| Records for the exercise |
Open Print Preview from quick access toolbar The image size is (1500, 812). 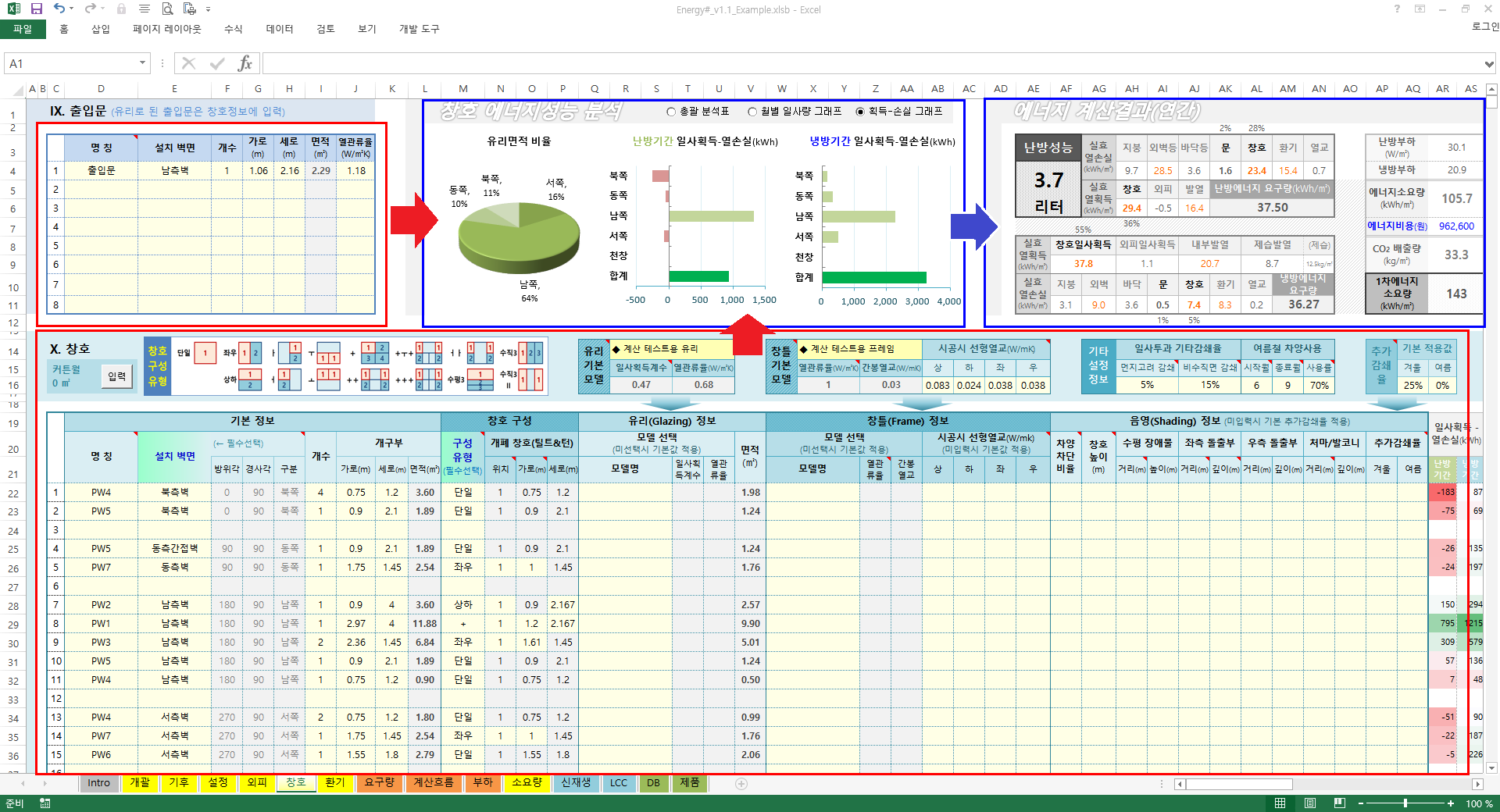pyautogui.click(x=167, y=9)
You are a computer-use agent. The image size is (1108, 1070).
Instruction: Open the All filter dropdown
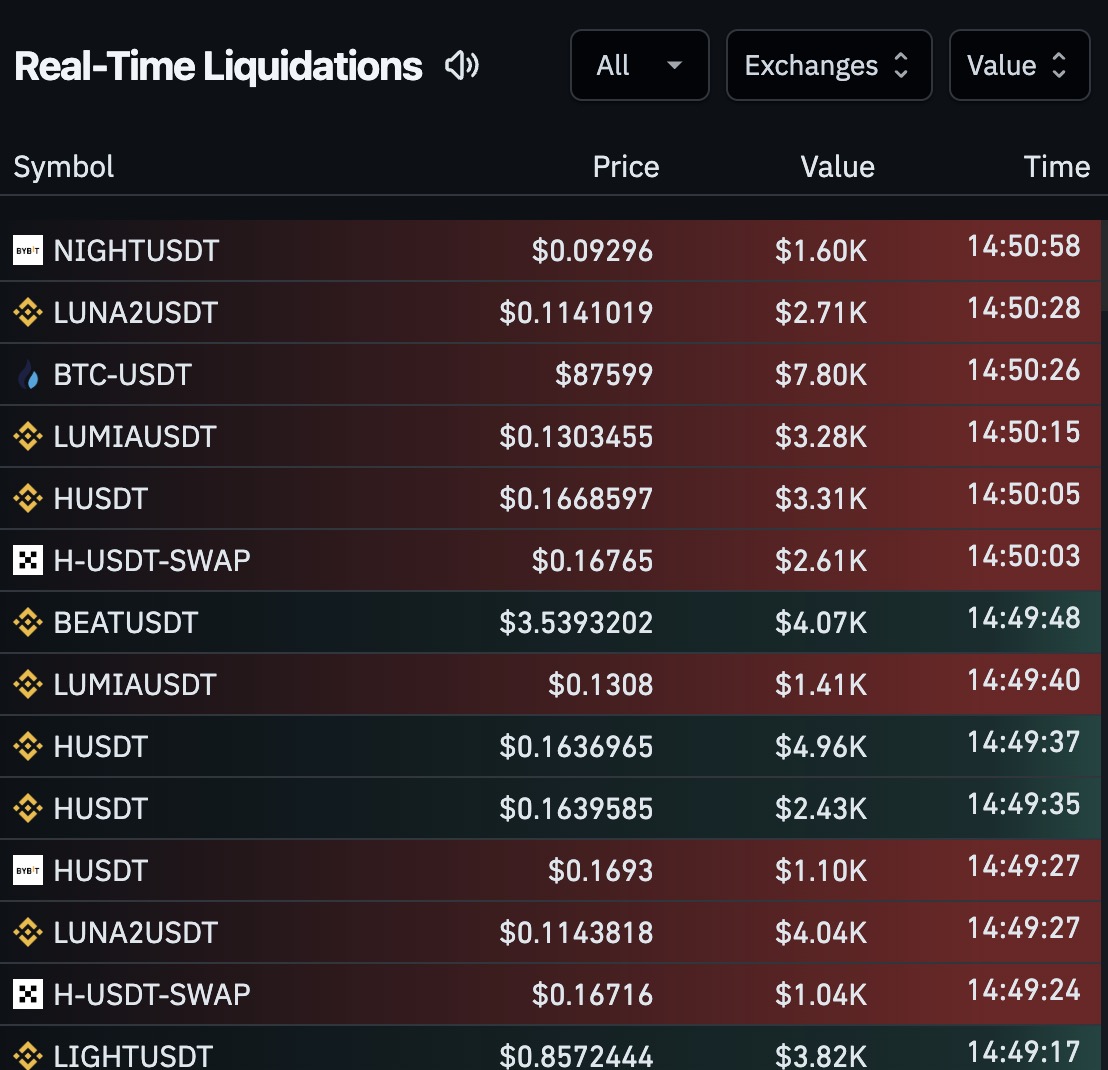tap(639, 66)
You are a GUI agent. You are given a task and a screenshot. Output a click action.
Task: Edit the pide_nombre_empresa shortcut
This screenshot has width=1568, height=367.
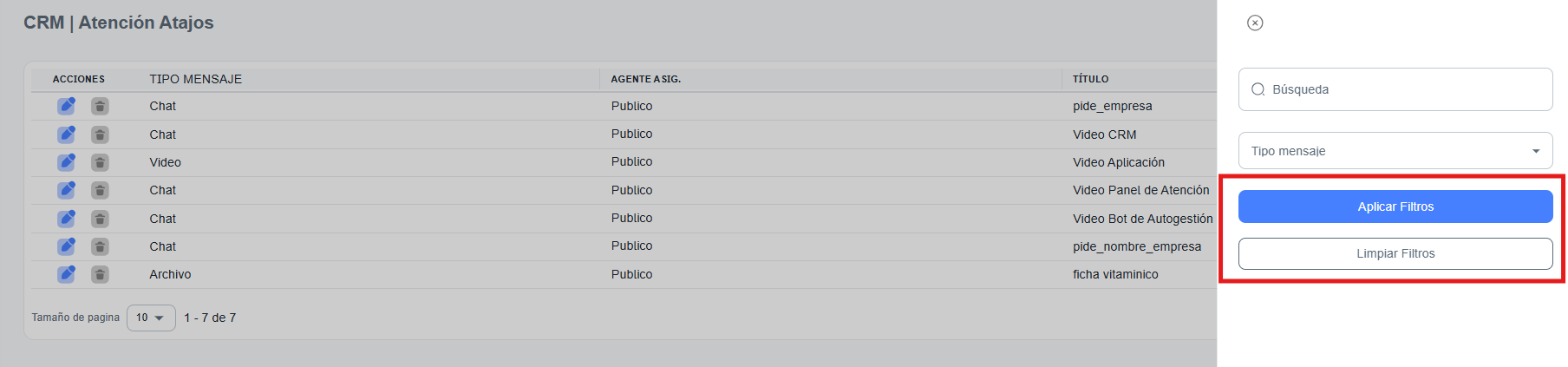coord(66,246)
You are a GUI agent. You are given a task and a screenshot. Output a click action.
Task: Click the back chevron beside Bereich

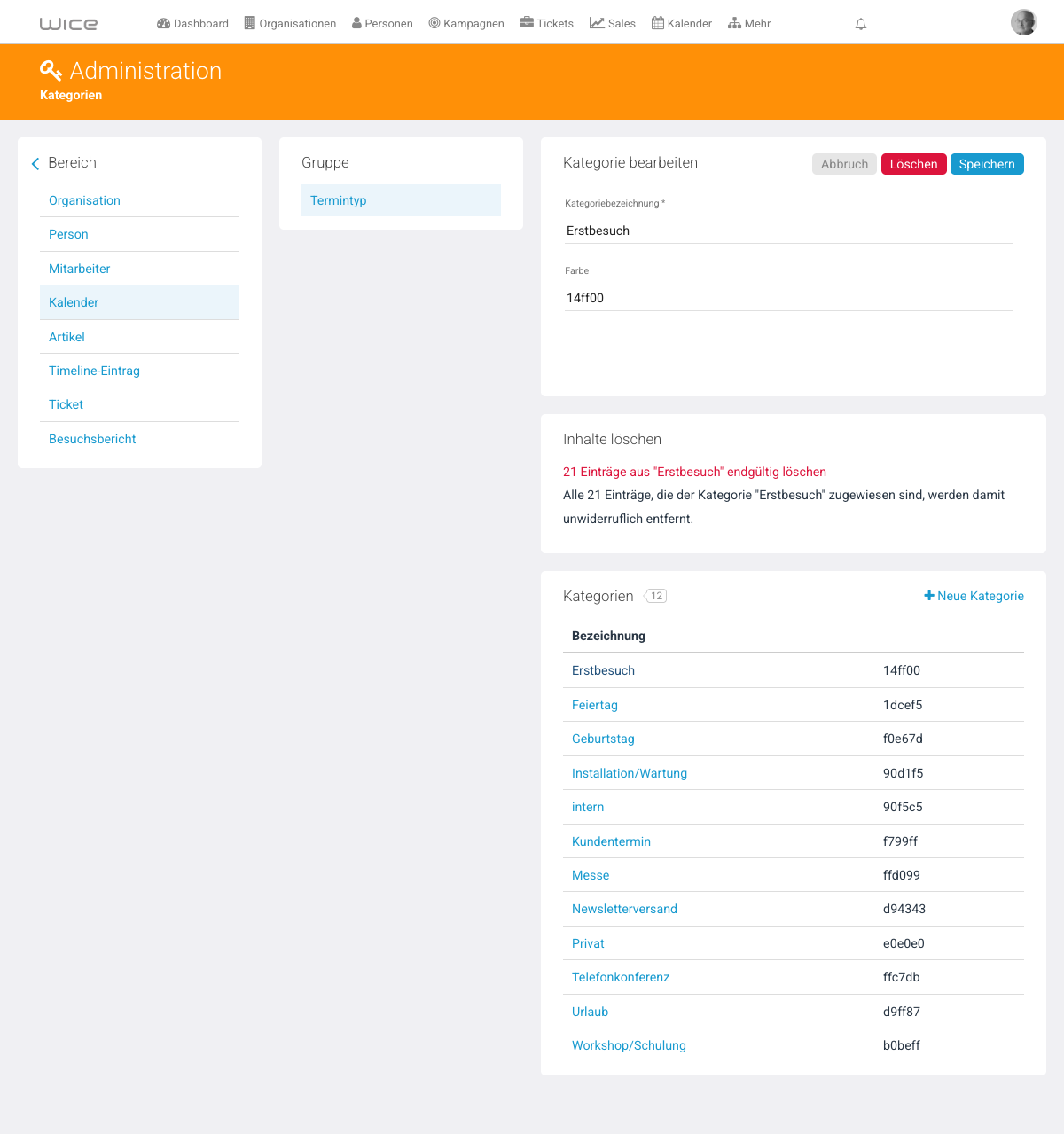pyautogui.click(x=35, y=163)
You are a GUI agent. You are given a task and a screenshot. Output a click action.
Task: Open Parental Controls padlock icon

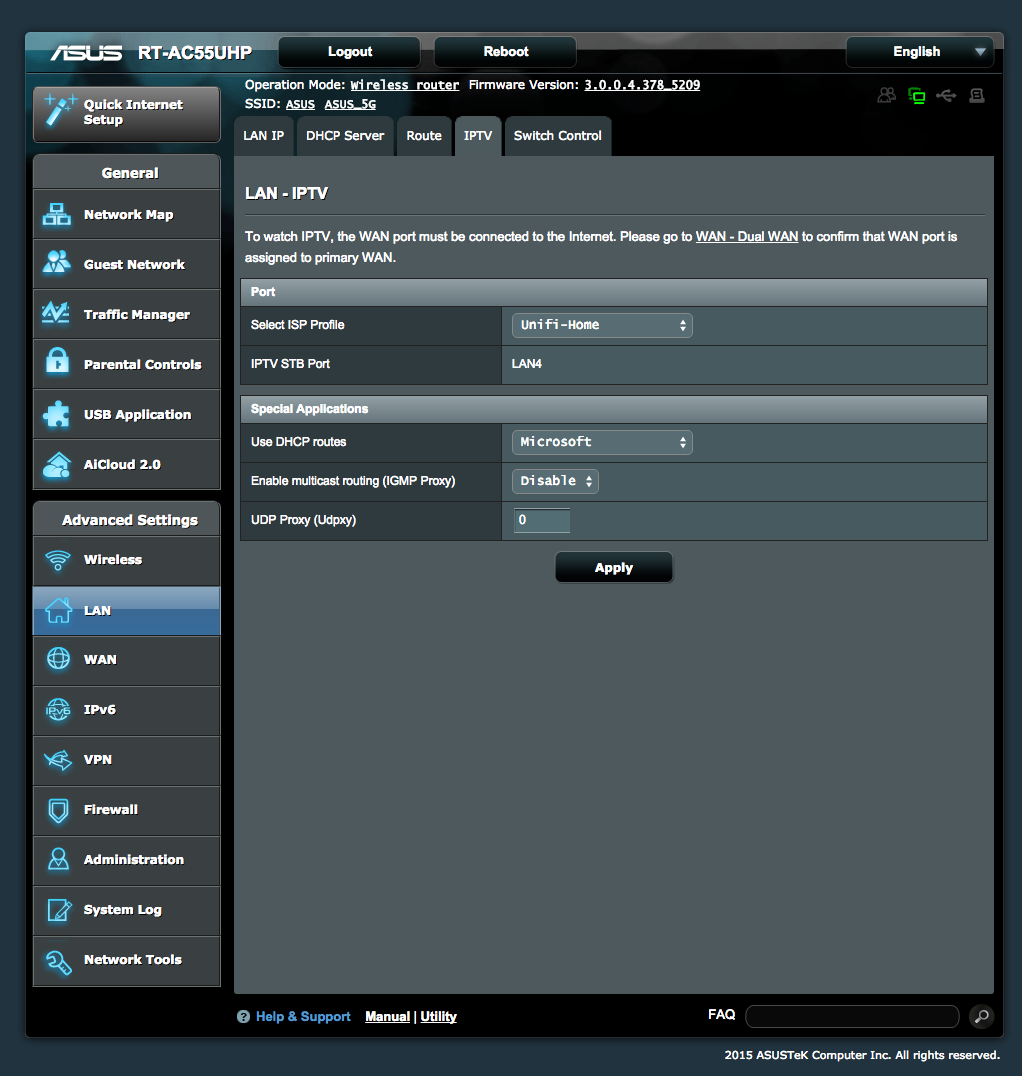[57, 364]
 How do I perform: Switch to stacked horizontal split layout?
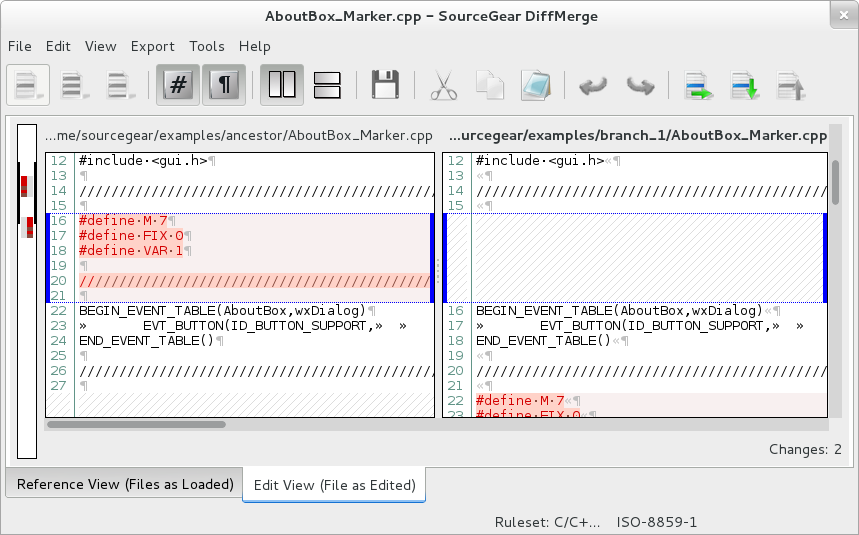(x=328, y=86)
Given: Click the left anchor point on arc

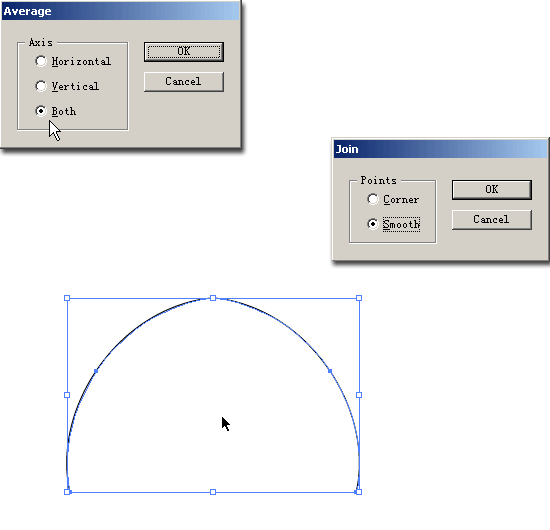Looking at the screenshot, I should 96,371.
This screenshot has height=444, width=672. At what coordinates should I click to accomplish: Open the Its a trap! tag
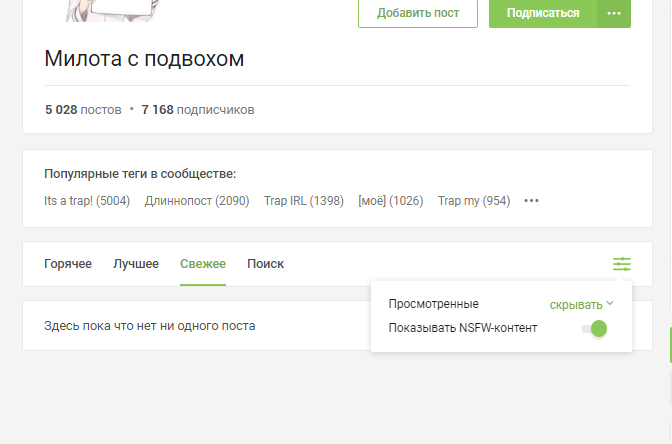click(87, 201)
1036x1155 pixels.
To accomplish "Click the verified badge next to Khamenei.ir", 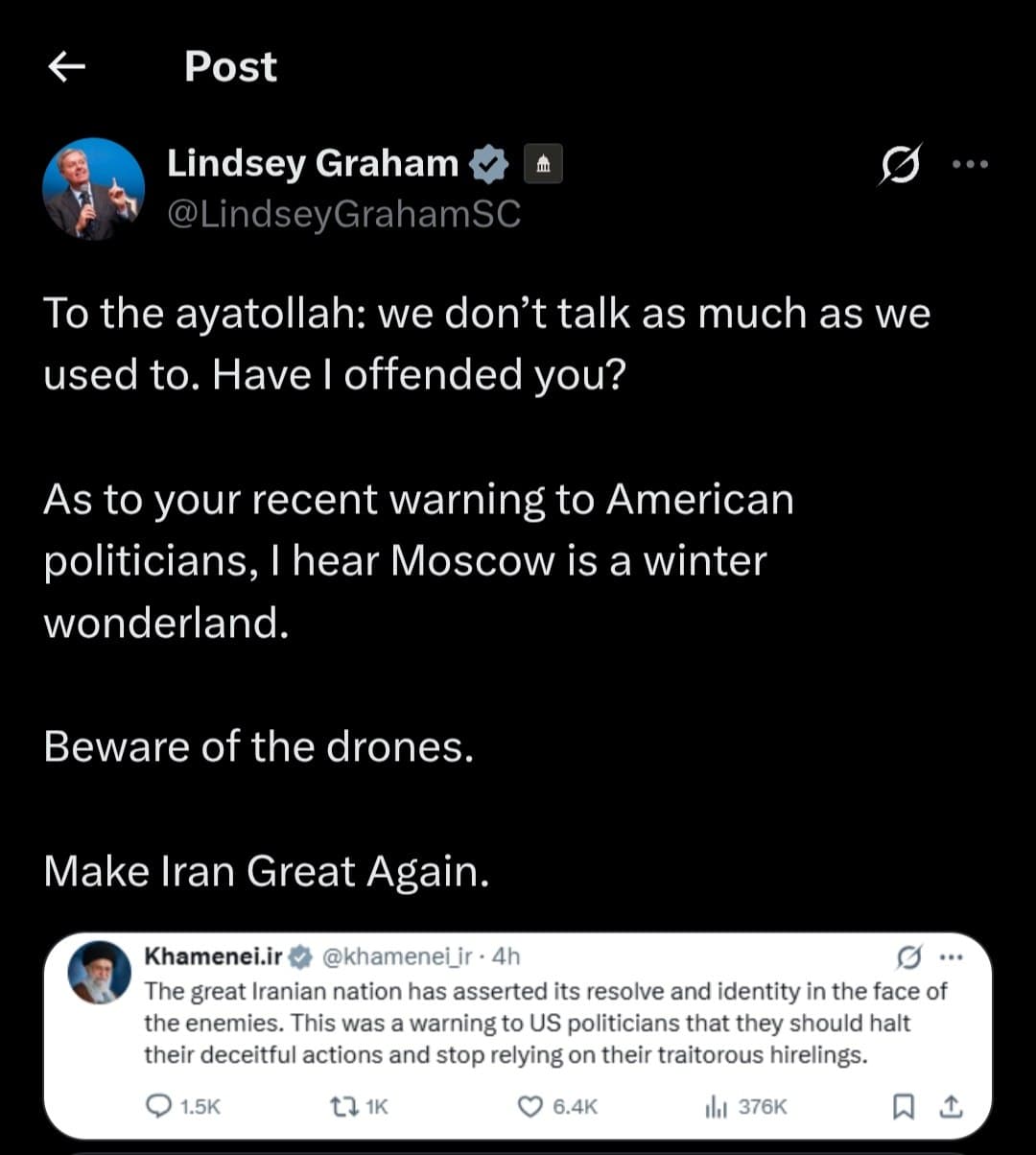I will tap(300, 955).
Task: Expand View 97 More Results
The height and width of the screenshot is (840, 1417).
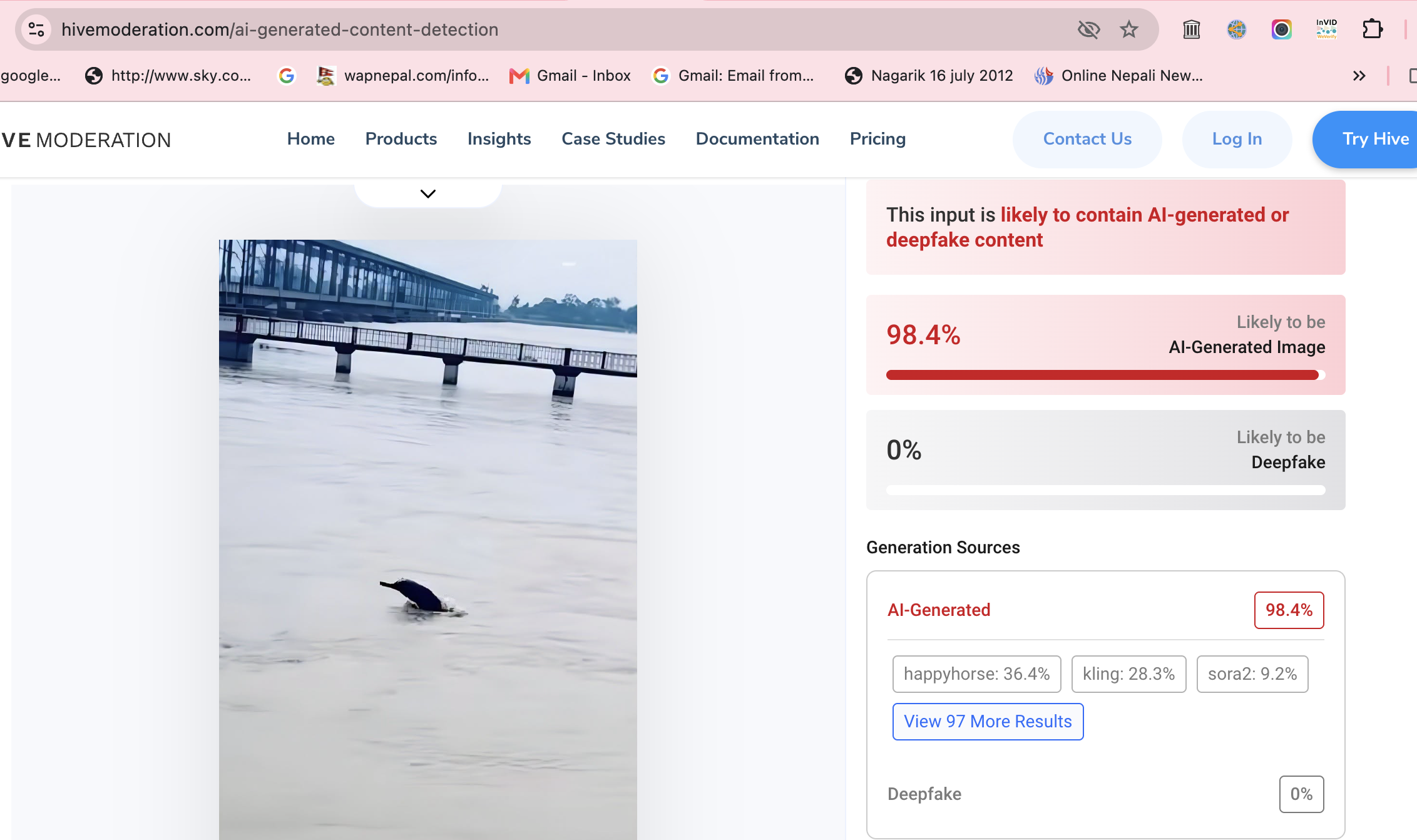Action: [x=988, y=721]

| Exercise directions |
In the records above, locate the line containing "The height and", then copy exactly that line and every line after it through the end, omitting pictures.

| Task output |
The height and width of the screenshot is (840, 1417).
Action: [x=988, y=721]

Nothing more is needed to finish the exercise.